Die Dynamik in Europa setzt sich fort. Nach einem rekordverdächtigen ersten Quartal wurden im gesamten ersten Halbjahr 39 neue Kampagnen gestartet. Die Aktivität in Europa verteilte sich stärker auf verschiedene Länder als in früheren Zeiträumen. Am häufigsten waren die Attacken aktivistischer Investoren in Großbritannien mit 36% der europäischen Kampagnen und in Deutschland mit 26%. Zum ersten Mal seit mehreren Jahren verzeichnete Italien einen quartalsweisen Anstieg der Aktivität. Der Anteil Italiens an den europäischen Kampagnen verdoppelte sich auf 22%. Nach einem Rekordjahr 2022 blieb die Aktivität in Frankreich in der ersten Hälfte dieses Jahres mit nur 5% der europäischen Kampagnen gering.

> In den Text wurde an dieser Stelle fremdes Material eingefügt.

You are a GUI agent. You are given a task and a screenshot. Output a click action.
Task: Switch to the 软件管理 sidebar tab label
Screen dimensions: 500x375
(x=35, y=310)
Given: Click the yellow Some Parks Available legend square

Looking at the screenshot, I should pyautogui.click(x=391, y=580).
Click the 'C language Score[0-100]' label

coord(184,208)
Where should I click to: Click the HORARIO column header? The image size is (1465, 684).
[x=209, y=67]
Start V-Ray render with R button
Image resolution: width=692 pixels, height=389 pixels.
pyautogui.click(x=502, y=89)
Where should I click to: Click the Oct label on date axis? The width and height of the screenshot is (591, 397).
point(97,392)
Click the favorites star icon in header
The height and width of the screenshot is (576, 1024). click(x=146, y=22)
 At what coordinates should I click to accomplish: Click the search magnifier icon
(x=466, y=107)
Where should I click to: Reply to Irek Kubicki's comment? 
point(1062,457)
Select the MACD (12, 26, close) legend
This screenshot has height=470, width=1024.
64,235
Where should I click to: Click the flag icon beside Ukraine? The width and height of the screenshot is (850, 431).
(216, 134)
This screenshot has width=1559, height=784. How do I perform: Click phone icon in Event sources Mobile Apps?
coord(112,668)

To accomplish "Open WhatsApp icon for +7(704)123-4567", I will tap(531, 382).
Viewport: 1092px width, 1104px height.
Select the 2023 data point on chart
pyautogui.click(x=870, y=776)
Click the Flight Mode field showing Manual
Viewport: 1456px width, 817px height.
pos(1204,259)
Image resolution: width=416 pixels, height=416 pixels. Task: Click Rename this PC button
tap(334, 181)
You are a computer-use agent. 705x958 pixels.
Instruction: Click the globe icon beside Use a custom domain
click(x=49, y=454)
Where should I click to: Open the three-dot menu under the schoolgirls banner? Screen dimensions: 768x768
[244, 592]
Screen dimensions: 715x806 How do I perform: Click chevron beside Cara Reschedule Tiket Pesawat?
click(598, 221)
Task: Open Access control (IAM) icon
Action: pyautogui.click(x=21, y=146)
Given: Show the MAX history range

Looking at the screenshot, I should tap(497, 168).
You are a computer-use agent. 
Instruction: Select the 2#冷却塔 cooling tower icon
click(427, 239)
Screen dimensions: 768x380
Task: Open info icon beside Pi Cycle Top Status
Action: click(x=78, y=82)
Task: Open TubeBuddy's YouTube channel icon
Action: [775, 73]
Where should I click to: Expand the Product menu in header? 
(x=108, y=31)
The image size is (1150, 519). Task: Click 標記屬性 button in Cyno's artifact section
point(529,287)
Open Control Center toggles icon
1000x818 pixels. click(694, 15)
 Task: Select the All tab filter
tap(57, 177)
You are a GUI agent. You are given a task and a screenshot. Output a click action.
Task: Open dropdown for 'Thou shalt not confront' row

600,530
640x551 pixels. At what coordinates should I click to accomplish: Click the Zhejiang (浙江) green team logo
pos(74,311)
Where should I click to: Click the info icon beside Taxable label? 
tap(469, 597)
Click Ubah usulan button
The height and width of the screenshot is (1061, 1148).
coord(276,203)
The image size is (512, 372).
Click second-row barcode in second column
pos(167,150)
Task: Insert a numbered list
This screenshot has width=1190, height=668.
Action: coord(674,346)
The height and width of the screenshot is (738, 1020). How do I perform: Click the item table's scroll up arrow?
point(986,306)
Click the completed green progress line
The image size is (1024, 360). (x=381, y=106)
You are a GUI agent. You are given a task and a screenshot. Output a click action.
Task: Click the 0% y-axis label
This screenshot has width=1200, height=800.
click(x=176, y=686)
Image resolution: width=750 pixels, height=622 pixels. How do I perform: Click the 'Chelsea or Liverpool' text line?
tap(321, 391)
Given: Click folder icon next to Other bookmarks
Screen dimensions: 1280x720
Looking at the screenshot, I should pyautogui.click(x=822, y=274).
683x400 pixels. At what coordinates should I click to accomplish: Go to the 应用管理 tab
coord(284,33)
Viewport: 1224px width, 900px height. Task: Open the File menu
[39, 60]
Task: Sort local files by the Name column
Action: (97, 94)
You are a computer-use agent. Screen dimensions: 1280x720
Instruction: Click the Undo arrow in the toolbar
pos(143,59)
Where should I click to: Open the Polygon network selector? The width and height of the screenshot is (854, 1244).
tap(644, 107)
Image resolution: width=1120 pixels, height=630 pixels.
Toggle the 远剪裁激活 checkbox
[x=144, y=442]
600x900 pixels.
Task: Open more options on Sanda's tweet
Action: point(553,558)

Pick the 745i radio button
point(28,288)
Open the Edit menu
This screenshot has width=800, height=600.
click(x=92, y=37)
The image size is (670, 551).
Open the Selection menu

Kampagnen, die sich auf Fusionen und Übernahmen bezogen, dominierten zum zweiten Mal in Folge. So wurden M&A-Forderungen in 59% aller europäischen Kampagnen erhoben. Forderungen nach Aufspaltungen blieben die häufigste M&A-Taktik und machten fast die Hälfte aller M&A-Kampagnen aus.
Es gibt laut Lazard weiterhin erhöhte “Schwarmaktivitäten”, bei denen mehrere Aktivisten kurz hintereinander dasselbe Ziel verfolgen. Das deute möglicherweise auf einen Mangel an neuen Zielen in einer volatilen Umgebung oder auf extrem überzeugende Potenziale in den Thesen der Aktivisten in diesen Fällen hin. Zum zweiten Mal in Folge gab es in Europa drei Fälle, in denen mehrere Aktivisten im gleichen Quartal neue Kampagnen gegen dasselbe Ziel gestartet haben – darunter beispielsweise Engine Capital und Primestone, die die Abspaltung der Spezialitätensparte vom Chemiehändler Brenntag forderten.
Knapp die Hälfte der Kampagnen in Europa richteten sich laut Lazard an Unternehmen mit einem Anteilseigner, der 20% oder mehr hält. Das deute darauf hin, dass Ankerinvestoren die Aktivisten nicht in jedem Fall fernhalten.